Written request A: Please copy word for word from the passage on Eastern and Western nationalism, starting at the words "So, is there" and ending after "characteristics of nationalism?".
Written request B: Resume the passage on Eastern and Western nationalism after its last sentence and carry it forward.

Excerpt:
[Begin]

Among the most “popular” distinctions of nationalism is that between Eastern and Western nationalism. After the Second World War, Hans Kohn (1944), and later John Plamenatz (1973), developed a set of criteria that defined Eastern nationalism as ethnocentric and irrational and Western nationalism as rational and liberal. Hans Kohn argued that the Renaissance and the Reformation in the West had produced a conception of nationality that related it to individual liberty and even rational cosmopolitanism. Nationalism in Germany, Central and Eastern Europe, and Asia, on the other hand, emerged without the “enlightenment” of a Renaissance and Reformation and on the basis of ethnographic demands. These later nationalisms “lacked self-assurance” and their “inferiority complex was often compensated by over-emphasis and overconfidence” (Kohn 1944, 330). In a similar vein, Plamenatz characterized Western nationalism as civilized and liberal, and the Eastern nationalism adopted by more primitive nations to the “East of Trieste,” as “nasty.” This distinction, however, included German and Italian nationalism in the Western model (Plamenatz 1973).

Anthony Smith defined a distinction between the civic and political nationalism of the West and an ethnic and genealogical Eastern variant. Smith, however, argued in his later works that these historical distinctions did not imply that one was necessarily better than the other. According to Smith, civic nations, which are more typical in the West

may demand eradication of minority cultures on the common assumption, shared by Marxists and liberals, not just of equality through uniformity, but also of the belief that the “high cultures” and “great nations” are necessarily of greater value than “low” cultures and small nations or ethnies.

In support of his arguments concerning the ethnic origin of nations, Smith further maintained that the “pedagogical narrative of Western democracies turns out to be every bit as demanding and rigorous—and in practice ethnically one-sided—as are those of non-Western authoritarian state-nations, since it assumes the assimilation of ethnic minorities within the borders of the national state through acculturation to a hegemonic majority ethnic culture” (Smith 1995: 101). In other words, Western civic nationalism is not necessarily as tolerant and ethnically unbiased as its self-image suggests. The distinctions defined between Eastern and Western, ethnic and civic nationalism, however, are widespread and difficult to avoid, as all scholars agree that there are differences in how nationalism evolved in various parts of Europe and in the world in general. The notion of “good” civic Western nationalism in relation to “bad” ethnic Eastern nationalism is especially widespread in the media, and in political rhetoric (and therefore in public discourse). However, this distinction is rather more deceiving than revealing.

So, is there a theoretical justification for distinguishing between Eastern and Western, Ethnic and Civic nationalism? Do these distinctions point to important and inherent characteristics of nationalism?

In fact, the cultural and political dimensions of nationalism have not been clearly and persuasively elaborated. An attempt by Michael Ignatieff (1993) to equate “ethnic” and “cultural” nationalisms in order to explain why such nationalisms tend to be exclusive, as opposed to civic inclusive nationalism, has been criticized as short-sighted. Will Kymlicka has argued that Ignatieff and others have defined a false distinction, since both ethnic and civic nationalisms have a cultural component. As he points out:

Membership in the American nation, just as in the Quebecois nation, involves participation in a common culture. It is a legal requirement for children to learn the English language and American history in schools, and all levels of American government had insisted that there is a legitimate governmental interest in promoting a common culture (Kymlicka 1999, 133).

[End]

Dataset section:

[Begin]

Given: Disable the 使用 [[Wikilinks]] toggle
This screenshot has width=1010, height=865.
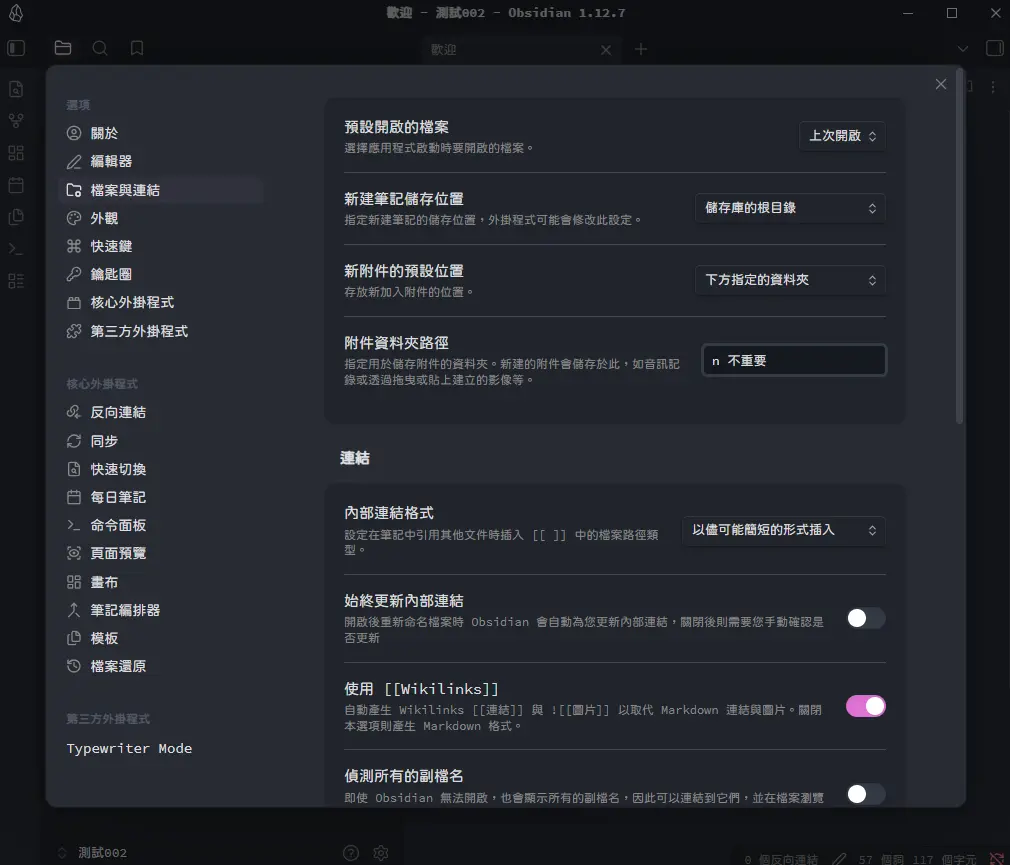Looking at the screenshot, I should [865, 706].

[End]

Answer A:
So, is there a theoretical justification for distinguishing between Eastern and Western, Ethnic and Civic nationalism? Do these distinctions point to important and inherent characteristics of nationalism?

Answer B:
Rogers Brubaker (1998) argued that the distinction between civic and ethnic nationhood and nationalism is both normatively and analytically problematic. His view is similar to Kymlicka’s: he argues that, if we consider what is cultural in ethnic nationalism, virtually all nationalisms would be coded as ethnic or ethnocultural. In this sense, even the “paradigmatic cases of civic nationalism—France and America—cease to be counted as civic nationalism, since they have a crucial cultural or ethnocultural component” (Brubaker 1998, 299).

An enquiry into the history of the American nation and nationalism brings yet another dimension to the discussion. Not all authors agree that the American nation is similar in nature to European ones such as, for instance, the German or French nations. It is argued that this nation of immigrants from Europe is inclusive, democratic and liberal in its nature and therefore is not a nation with an ethnic, “bad” nationalism (See Yack 1999). On the other hand, as Kymlicka argues, America’s civic nationalism has historically justified the conquering and colonizing of national minorities and the coercive imposition of English-language courts and schools. The experience of the United States, and of other American nations, namely those in Latin America, illustrates that civic nations can be military dictatorships as easily as liberal democracies (e.g., Peru and Brazil, which are multiethnic societies, granting equal citizenship to whites, blacks, Indians and Asians). According to Kymlicka, North Americans often overlook this fact, because they fail to distinguish immigrants from national minorities. In fact, nationalist policies of the U.S. government led to the forced incorporation of Indian tribes, native Hawaiians, and Puerto Ricans into the American state and their coerced assimilation into American culture. This is, according to Kymlicka, only one example of the link between aggressive expansionism and civic American nationalism.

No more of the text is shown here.